(To do) Find the line containing "Where should I click to: Click the Medium" in the entries below. Restate it and each line after it, word for word, up to and including the line containing "You are a computer-use agent. Viewport: 2024px".

(Stored data)
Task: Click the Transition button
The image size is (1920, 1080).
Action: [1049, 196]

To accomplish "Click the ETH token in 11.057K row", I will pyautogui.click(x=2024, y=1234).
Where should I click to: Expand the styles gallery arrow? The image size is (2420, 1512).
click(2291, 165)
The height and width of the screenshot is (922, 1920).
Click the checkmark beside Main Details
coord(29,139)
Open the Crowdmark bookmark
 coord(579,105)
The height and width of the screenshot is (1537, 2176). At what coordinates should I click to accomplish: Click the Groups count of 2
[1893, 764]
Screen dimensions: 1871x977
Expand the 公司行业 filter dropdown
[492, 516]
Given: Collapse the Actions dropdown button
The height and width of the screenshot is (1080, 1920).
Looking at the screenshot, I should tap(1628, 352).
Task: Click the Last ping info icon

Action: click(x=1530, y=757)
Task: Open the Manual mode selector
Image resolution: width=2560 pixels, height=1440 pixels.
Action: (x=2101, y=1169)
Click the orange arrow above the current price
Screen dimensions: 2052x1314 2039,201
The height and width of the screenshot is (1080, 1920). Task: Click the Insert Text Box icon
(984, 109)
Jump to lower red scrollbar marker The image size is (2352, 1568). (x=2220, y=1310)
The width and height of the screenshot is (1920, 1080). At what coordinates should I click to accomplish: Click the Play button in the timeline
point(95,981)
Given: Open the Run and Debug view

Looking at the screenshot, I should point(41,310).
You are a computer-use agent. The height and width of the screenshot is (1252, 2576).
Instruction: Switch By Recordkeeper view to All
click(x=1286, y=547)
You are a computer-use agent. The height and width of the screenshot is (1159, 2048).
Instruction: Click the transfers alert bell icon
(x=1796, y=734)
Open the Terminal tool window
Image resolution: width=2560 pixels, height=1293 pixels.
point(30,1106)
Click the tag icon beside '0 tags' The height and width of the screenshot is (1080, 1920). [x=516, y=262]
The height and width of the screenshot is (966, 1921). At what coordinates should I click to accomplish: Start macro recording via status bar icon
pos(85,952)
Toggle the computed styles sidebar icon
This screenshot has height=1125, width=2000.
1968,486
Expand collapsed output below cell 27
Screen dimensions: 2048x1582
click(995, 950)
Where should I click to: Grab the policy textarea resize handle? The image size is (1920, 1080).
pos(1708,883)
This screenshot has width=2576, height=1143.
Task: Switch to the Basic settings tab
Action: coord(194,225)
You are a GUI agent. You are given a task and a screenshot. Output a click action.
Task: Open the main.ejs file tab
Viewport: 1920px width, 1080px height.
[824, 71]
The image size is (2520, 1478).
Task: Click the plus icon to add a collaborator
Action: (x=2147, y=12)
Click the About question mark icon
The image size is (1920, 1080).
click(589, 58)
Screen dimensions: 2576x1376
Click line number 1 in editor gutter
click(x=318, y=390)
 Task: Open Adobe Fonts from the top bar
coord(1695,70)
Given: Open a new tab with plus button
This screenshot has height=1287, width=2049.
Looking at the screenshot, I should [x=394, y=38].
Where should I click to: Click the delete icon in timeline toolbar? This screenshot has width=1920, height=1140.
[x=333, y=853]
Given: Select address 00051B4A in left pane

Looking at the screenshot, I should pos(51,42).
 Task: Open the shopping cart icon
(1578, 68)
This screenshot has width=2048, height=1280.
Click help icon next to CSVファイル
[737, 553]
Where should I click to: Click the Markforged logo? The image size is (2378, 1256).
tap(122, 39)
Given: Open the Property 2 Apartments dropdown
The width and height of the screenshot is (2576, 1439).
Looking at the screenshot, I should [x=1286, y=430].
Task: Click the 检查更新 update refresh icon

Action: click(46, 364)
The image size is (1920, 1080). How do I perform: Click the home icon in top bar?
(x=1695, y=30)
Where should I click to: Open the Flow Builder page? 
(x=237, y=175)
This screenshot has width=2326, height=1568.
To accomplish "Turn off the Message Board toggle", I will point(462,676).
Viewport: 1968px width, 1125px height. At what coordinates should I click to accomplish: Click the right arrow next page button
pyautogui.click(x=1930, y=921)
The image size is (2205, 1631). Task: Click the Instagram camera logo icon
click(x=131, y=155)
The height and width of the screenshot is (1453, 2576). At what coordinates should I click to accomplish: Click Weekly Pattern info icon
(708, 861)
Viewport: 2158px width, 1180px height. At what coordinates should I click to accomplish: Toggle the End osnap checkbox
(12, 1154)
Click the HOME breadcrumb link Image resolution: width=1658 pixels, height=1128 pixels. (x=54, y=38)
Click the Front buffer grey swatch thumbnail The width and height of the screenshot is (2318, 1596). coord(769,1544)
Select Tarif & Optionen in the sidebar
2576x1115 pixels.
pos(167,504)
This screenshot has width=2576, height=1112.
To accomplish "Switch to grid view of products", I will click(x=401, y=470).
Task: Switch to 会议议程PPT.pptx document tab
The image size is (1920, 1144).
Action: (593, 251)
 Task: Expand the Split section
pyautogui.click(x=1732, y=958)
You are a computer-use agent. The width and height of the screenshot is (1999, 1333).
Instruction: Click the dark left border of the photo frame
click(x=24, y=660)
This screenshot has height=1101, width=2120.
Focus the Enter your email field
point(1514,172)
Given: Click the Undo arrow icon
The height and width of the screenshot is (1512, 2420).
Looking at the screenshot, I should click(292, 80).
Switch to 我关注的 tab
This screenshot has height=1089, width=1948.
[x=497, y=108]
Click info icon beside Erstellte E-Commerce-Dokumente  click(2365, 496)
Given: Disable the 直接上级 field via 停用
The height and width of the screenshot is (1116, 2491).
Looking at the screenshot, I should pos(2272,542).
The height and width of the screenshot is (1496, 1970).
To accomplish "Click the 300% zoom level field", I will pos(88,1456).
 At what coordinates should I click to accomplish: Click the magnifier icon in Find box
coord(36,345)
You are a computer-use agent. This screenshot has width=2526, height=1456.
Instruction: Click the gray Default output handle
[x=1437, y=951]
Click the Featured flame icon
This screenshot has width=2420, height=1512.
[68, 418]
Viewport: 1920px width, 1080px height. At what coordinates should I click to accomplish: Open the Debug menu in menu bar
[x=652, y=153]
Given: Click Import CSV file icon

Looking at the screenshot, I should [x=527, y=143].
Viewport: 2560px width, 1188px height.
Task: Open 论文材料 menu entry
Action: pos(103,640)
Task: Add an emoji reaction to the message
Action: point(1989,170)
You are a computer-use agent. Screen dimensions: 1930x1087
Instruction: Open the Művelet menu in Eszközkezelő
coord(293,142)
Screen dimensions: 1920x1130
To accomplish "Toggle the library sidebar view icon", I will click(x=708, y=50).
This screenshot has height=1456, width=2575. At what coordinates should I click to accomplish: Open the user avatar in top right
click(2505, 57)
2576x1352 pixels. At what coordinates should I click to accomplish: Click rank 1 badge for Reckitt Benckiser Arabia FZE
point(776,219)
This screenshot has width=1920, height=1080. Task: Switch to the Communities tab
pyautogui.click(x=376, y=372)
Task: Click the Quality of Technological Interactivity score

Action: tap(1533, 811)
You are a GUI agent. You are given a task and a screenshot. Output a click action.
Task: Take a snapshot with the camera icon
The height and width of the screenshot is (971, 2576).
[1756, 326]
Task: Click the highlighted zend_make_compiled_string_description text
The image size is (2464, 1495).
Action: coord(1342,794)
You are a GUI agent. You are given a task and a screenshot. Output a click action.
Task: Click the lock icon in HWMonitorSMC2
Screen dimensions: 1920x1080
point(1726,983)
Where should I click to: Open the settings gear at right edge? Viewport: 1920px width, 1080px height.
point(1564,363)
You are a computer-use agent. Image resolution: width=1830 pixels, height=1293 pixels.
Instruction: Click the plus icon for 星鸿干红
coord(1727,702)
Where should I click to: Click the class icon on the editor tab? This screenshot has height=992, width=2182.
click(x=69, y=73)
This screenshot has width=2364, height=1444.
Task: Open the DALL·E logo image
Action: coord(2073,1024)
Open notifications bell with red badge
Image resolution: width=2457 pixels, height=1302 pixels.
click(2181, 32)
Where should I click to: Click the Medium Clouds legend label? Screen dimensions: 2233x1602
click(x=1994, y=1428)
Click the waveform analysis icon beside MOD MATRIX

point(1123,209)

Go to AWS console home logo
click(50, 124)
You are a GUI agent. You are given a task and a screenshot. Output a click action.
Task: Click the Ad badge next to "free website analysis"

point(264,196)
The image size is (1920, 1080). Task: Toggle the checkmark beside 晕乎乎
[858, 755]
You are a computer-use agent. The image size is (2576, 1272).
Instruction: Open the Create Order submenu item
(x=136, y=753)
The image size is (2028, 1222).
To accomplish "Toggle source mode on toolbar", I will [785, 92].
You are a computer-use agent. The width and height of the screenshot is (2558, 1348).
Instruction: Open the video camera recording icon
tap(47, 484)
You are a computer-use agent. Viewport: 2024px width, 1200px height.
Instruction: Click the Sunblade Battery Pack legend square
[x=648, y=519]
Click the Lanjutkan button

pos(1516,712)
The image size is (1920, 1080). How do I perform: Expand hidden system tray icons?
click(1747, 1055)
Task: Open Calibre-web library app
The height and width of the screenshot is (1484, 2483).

(Exercise output)
Where should I click to: Click the Medium Clouds legend label? Screen dimensions: 2233x1602
click(x=1994, y=1428)
Click the waveform analysis icon beside MOD MATRIX

point(1123,209)

Go to AWS console home logo
click(50, 124)
You are a GUI agent. You are given a task and a screenshot. Output a click action.
Task: Click the Ad badge next to "free website analysis"

point(264,196)
The image size is (1920, 1080). Task: Toggle the checkmark beside 晕乎乎
[858, 755]
You are a computer-use agent. The image size is (2576, 1272).
Instruction: Open the Create Order submenu item
(x=136, y=753)
The image size is (2028, 1222).
To accomplish "Toggle source mode on toolbar", I will [785, 92].
You are a computer-use agent. The width and height of the screenshot is (2558, 1348).
Instruction: Open the video camera recording icon
tap(47, 484)
You are a computer-use agent. Viewport: 2024px width, 1200px height.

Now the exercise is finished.